§ **INSTRUCTIONS FOR THE TASK**
Below are some records; write them all out again exactly.

(DATA SHOWN begins)

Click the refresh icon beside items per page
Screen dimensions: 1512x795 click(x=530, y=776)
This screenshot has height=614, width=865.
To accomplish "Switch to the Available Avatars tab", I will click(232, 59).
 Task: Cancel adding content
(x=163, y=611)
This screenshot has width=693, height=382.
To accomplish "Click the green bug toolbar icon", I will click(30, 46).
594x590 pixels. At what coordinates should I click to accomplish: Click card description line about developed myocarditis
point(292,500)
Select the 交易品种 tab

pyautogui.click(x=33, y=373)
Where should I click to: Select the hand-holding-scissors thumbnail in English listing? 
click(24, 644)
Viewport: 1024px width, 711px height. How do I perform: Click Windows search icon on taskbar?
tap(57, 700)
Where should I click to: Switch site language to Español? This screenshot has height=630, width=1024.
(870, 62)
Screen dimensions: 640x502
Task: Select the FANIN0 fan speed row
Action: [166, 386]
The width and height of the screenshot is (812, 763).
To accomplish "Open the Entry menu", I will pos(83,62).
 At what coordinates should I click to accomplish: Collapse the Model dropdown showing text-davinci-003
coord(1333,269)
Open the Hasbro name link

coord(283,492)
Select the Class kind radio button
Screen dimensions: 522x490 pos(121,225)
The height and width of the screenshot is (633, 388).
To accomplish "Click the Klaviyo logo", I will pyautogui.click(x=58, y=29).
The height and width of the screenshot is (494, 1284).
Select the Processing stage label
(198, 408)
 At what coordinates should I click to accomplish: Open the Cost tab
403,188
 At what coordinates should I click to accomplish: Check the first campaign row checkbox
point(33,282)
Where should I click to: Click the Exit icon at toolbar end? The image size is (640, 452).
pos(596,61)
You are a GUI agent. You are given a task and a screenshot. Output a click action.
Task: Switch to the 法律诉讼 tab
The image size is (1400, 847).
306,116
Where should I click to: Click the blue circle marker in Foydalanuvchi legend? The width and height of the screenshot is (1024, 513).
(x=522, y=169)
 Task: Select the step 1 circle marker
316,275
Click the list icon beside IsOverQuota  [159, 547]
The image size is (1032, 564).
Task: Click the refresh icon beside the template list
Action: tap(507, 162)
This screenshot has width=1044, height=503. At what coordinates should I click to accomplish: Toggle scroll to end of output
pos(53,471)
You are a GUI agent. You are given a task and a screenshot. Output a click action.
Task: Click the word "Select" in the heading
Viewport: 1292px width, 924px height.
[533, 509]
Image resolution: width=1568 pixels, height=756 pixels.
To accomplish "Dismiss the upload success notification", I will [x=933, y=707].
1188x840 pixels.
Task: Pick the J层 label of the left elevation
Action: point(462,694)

(DATA SHOWN ends)

§ **ANSWER**
Click the refresh icon beside items per page
Screen dimensions: 1512x795 click(x=530, y=776)
This screenshot has height=614, width=865.
To accomplish "Switch to the Available Avatars tab", I will click(232, 59).
 Task: Cancel adding content
(x=163, y=611)
This screenshot has width=693, height=382.
To accomplish "Click the green bug toolbar icon", I will click(30, 46).
594x590 pixels. At what coordinates should I click to accomplish: Click card description line about developed myocarditis
point(292,500)
Select the 交易品种 tab

pyautogui.click(x=33, y=373)
Where should I click to: Select the hand-holding-scissors thumbnail in English listing? 
click(24, 644)
Viewport: 1024px width, 711px height. How do I perform: Click Windows search icon on taskbar?
tap(57, 700)
Where should I click to: Switch site language to Español? This screenshot has height=630, width=1024.
(870, 62)
Screen dimensions: 640x502
Task: Select the FANIN0 fan speed row
Action: [166, 386]
The width and height of the screenshot is (812, 763).
To accomplish "Open the Entry menu", I will pos(83,62).
 At what coordinates should I click to accomplish: Collapse the Model dropdown showing text-davinci-003
coord(1333,269)
Open the Hasbro name link

coord(283,492)
Select the Class kind radio button
Screen dimensions: 522x490 pos(121,225)
The height and width of the screenshot is (633, 388).
To accomplish "Click the Klaviyo logo", I will pyautogui.click(x=58, y=29).
The height and width of the screenshot is (494, 1284).
Select the Processing stage label
(198, 408)
 At what coordinates should I click to accomplish: Open the Cost tab
403,188
 At what coordinates should I click to accomplish: Check the first campaign row checkbox
point(33,282)
Where should I click to: Click the Exit icon at toolbar end? The image size is (640, 452).
pos(596,61)
You are a GUI agent. You are given a task and a screenshot. Output a click action.
Task: Switch to the 法律诉讼 tab
The image size is (1400, 847).
306,116
Where should I click to: Click the blue circle marker in Foydalanuvchi legend? The width and height of the screenshot is (1024, 513).
(x=522, y=169)
 Task: Select the step 1 circle marker
316,275
Click the list icon beside IsOverQuota  [159, 547]
The image size is (1032, 564).
Task: Click the refresh icon beside the template list
Action: tap(507, 162)
This screenshot has width=1044, height=503. At what coordinates should I click to accomplish: Toggle scroll to end of output
pos(53,471)
You are a GUI agent. You are given a task and a screenshot. Output a click action.
Task: Click the word "Select" in the heading
Viewport: 1292px width, 924px height.
[533, 509]
Image resolution: width=1568 pixels, height=756 pixels.
To accomplish "Dismiss the upload success notification", I will [x=933, y=707].
1188x840 pixels.
Task: Pick the J层 label of the left elevation
Action: point(462,694)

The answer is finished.